→ **Exercise instructions**
The answer should hold exactly the lines of the entries below from the one containing "Given: Click empty" through the last line, both included.

→ **Records shown**

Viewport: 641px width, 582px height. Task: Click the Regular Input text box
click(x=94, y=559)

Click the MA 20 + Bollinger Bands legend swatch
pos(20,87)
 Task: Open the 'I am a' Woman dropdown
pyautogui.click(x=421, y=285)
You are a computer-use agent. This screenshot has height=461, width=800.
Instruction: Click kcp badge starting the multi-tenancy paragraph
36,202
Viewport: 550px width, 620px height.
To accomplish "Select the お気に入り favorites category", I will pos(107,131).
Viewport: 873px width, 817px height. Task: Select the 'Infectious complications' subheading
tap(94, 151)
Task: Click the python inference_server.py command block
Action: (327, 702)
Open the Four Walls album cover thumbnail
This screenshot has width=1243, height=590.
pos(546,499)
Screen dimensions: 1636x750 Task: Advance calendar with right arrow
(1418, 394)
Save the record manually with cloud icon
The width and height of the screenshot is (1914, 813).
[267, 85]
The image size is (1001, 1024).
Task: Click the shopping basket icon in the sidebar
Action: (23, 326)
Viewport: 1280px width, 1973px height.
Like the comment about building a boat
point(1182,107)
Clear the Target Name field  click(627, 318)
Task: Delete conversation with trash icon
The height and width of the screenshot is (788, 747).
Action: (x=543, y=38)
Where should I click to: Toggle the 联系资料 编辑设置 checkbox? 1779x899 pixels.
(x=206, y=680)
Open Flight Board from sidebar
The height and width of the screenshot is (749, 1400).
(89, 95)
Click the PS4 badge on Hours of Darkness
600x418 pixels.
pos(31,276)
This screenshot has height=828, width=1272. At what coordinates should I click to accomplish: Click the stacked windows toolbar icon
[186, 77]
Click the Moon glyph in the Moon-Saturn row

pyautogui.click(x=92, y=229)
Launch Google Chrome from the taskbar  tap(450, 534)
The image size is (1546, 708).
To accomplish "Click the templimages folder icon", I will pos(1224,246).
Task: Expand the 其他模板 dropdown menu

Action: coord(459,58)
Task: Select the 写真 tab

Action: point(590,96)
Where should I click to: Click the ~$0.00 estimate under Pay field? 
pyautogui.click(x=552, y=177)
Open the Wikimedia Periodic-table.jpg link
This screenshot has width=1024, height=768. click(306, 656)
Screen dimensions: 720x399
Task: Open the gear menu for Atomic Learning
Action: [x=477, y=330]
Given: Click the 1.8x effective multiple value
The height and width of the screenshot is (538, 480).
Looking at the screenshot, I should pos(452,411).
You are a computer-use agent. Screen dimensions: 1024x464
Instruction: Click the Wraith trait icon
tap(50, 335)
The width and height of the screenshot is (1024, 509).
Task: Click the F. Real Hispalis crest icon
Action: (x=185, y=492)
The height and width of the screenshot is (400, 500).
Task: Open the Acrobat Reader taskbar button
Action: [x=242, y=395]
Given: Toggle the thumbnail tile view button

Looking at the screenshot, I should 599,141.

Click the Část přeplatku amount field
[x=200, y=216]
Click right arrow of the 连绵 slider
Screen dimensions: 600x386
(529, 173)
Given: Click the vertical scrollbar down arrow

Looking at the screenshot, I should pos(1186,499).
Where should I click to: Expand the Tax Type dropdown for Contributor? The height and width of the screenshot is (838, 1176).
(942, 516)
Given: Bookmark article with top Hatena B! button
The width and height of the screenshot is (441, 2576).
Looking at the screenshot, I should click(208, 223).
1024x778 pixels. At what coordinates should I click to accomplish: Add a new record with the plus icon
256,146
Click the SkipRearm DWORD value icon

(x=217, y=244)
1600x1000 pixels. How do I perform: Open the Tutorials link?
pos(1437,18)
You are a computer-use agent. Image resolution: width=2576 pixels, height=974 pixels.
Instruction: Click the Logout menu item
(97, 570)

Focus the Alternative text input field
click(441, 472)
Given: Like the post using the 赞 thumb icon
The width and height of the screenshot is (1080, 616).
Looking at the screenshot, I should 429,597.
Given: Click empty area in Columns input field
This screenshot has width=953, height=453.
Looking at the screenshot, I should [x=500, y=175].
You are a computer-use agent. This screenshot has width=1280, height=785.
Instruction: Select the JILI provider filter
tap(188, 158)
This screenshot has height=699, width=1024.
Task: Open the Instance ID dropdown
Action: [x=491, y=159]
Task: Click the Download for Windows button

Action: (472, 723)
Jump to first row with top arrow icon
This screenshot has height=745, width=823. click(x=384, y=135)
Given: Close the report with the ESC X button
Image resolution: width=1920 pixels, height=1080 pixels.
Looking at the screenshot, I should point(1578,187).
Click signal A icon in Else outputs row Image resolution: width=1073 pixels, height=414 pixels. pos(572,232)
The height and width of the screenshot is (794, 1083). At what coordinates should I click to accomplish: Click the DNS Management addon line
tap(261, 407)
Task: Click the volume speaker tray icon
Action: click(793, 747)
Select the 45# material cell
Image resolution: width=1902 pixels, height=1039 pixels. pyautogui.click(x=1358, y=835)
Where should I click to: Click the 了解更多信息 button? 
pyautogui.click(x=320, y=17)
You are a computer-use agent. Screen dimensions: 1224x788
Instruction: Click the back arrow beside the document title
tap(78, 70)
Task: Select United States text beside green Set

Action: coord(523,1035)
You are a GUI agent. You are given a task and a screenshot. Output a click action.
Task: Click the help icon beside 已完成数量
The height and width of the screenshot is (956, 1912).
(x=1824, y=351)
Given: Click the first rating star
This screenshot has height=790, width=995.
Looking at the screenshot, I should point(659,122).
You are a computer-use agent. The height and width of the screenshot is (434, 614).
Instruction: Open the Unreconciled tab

→ **Solution for this exercise**
Given: Click empty area in Columns input field
This screenshot has width=953, height=453.
Looking at the screenshot, I should [x=500, y=175].
You are a computer-use agent. This screenshot has width=1280, height=785.
Instruction: Select the JILI provider filter
tap(188, 158)
This screenshot has height=699, width=1024.
Task: Open the Instance ID dropdown
Action: [x=491, y=159]
Task: Click the Download for Windows button

Action: (472, 723)
Jump to first row with top arrow icon
This screenshot has height=745, width=823. click(x=384, y=135)
Given: Close the report with the ESC X button
Image resolution: width=1920 pixels, height=1080 pixels.
Looking at the screenshot, I should point(1578,187).
Click signal A icon in Else outputs row Image resolution: width=1073 pixels, height=414 pixels. pos(572,232)
The height and width of the screenshot is (794, 1083). At what coordinates should I click to accomplish: Click the DNS Management addon line
tap(261, 407)
Task: Click the volume speaker tray icon
Action: click(793, 747)
Select the 45# material cell
Image resolution: width=1902 pixels, height=1039 pixels. pyautogui.click(x=1358, y=835)
Where should I click to: Click the 了解更多信息 button? 
pyautogui.click(x=320, y=17)
You are a computer-use agent. Screen dimensions: 1224x788
Instruction: Click the back arrow beside the document title
tap(78, 70)
Task: Select United States text beside green Set

Action: coord(523,1035)
You are a GUI agent. You are given a task and a screenshot. Output a click action.
Task: Click the help icon beside 已完成数量
The height and width of the screenshot is (956, 1912).
(x=1824, y=351)
Given: Click the first rating star
This screenshot has height=790, width=995.
Looking at the screenshot, I should point(659,122).
You are a computer-use agent. The height and width of the screenshot is (434, 614).
Instruction: Open the Unreconciled tab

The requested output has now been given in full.